Since the August 2020 presidential election in Belarus, which the opposition and Western democracies saw as rigged, the authoritarian regime of Aleksandr Lukashenko has taken brutal steps to stifle an unprecedented protest movement in the country, launching a mass attack on civil society and news media. Over 35 000 people have been arrested, thousands have been beaten by law enforcement and several protesters have been killed.
During all this time, journalists, bloggers and writers have covered the protests, documenting police brutality, providing truthful information, looking for working internet connections to upload footage and trying to avoid arrest. It is because of them that the whole world has learned about the unprecedented human rights crisis in Belarus. It is important to recognise the incredible work Belarus journalists have done, the lengths they have gone to, putting their lives on the line and sometimes putting their families at risk just to get the truth out, and to pay tribute to all the brave and peaceful protestors, who have found the most creative ways to voice their opposition.

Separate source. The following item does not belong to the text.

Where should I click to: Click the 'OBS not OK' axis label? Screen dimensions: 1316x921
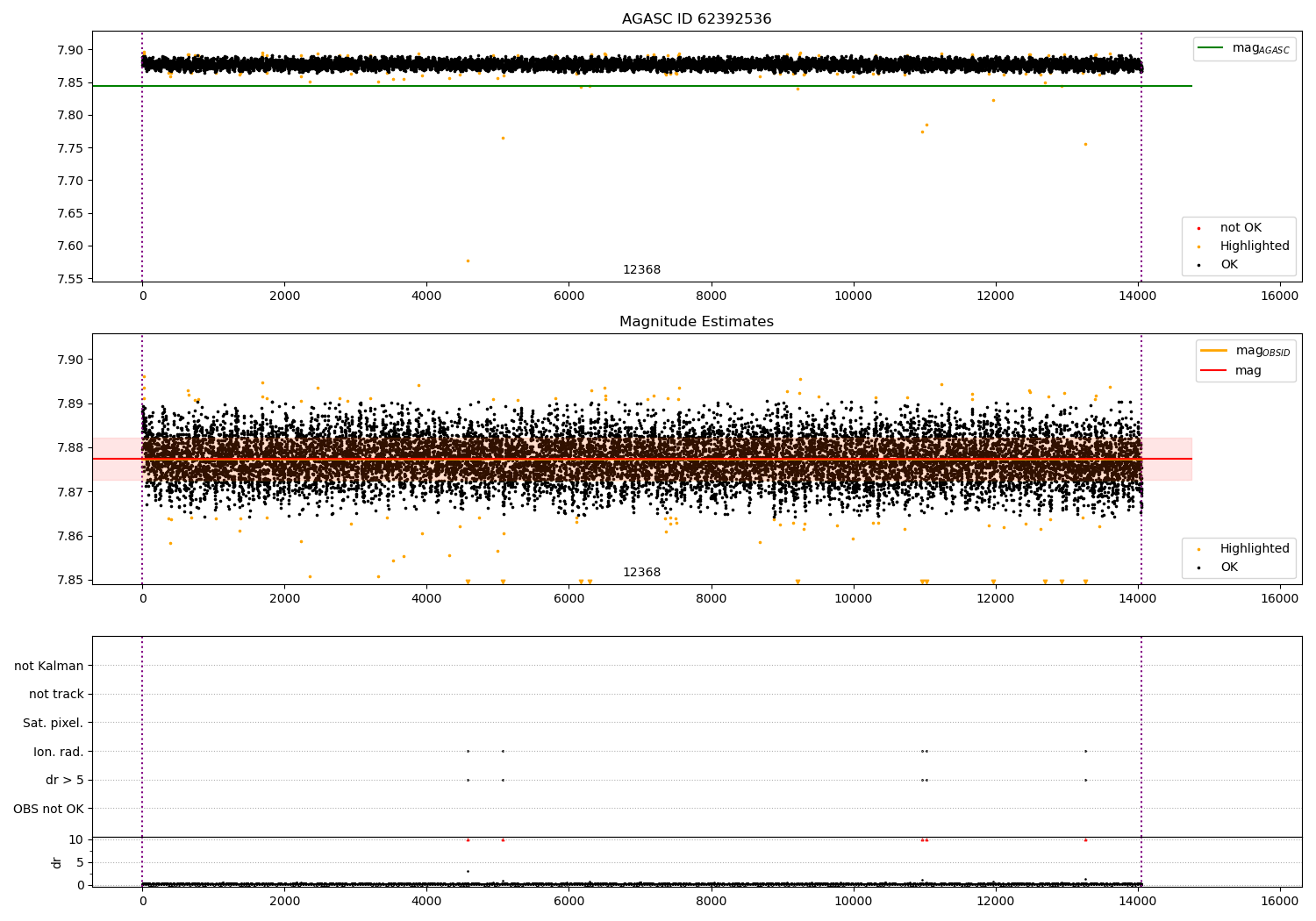[x=49, y=809]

The EESC stresses that the situation in Belarus is a European issue and should be given due attention. The EU and its Member States could help to convey news from Belarus to a wider audience by linking up with different independent news agencies from Belarus and making their content available in other languages.
In a recent information report, the EESC sets out crucial steps that could be taken by EU Member States to support independent media in Belarus and potentially in other countries:
- setting a global example of support for media freedom in crisis by delivering assistance and extending emergency shelter and visa waivers to Belarusian journalists seeking refuge from repression;
- establishing European and national funds to support Belarusian free media and journalists – a model that could potentially be extended to other countries living under a dictatorship. This should include emergency aid for repressed and relocated journalists who are in need of legal, financial and psychological support;
- developing a strategy to channel the support in a way that can help make the work of journalists sustainable;
- looking at ways to integrate Belarusian independent journalists into national media outlets of EU Member States or offering them fellowship opportunities;
- increasing assistance and ensuring flexibility by cutting red tape in obtaining EU financial support;
- looking for alternative ways to provide internet connections from the EU where the state provider cuts access;
- supporting innovations in information transfers;
- stopping deliveries of equipment or software that can be used to censor the internet and websites in Belarus and sanctioning the national telecommunications company Beltelecom, which has the monopoly on the carriage of international web traffic and was behind the country's internet shutdowns;
- countering internet surveillance, providing Belarusian journalists with tools to circumvent censorship and increasing their digital literacy.
The EESC is also of the opinion that the EU should urgently add all judges, prosecutors and police personnel involved in the prosecution of journalists and activists to the sanctions list.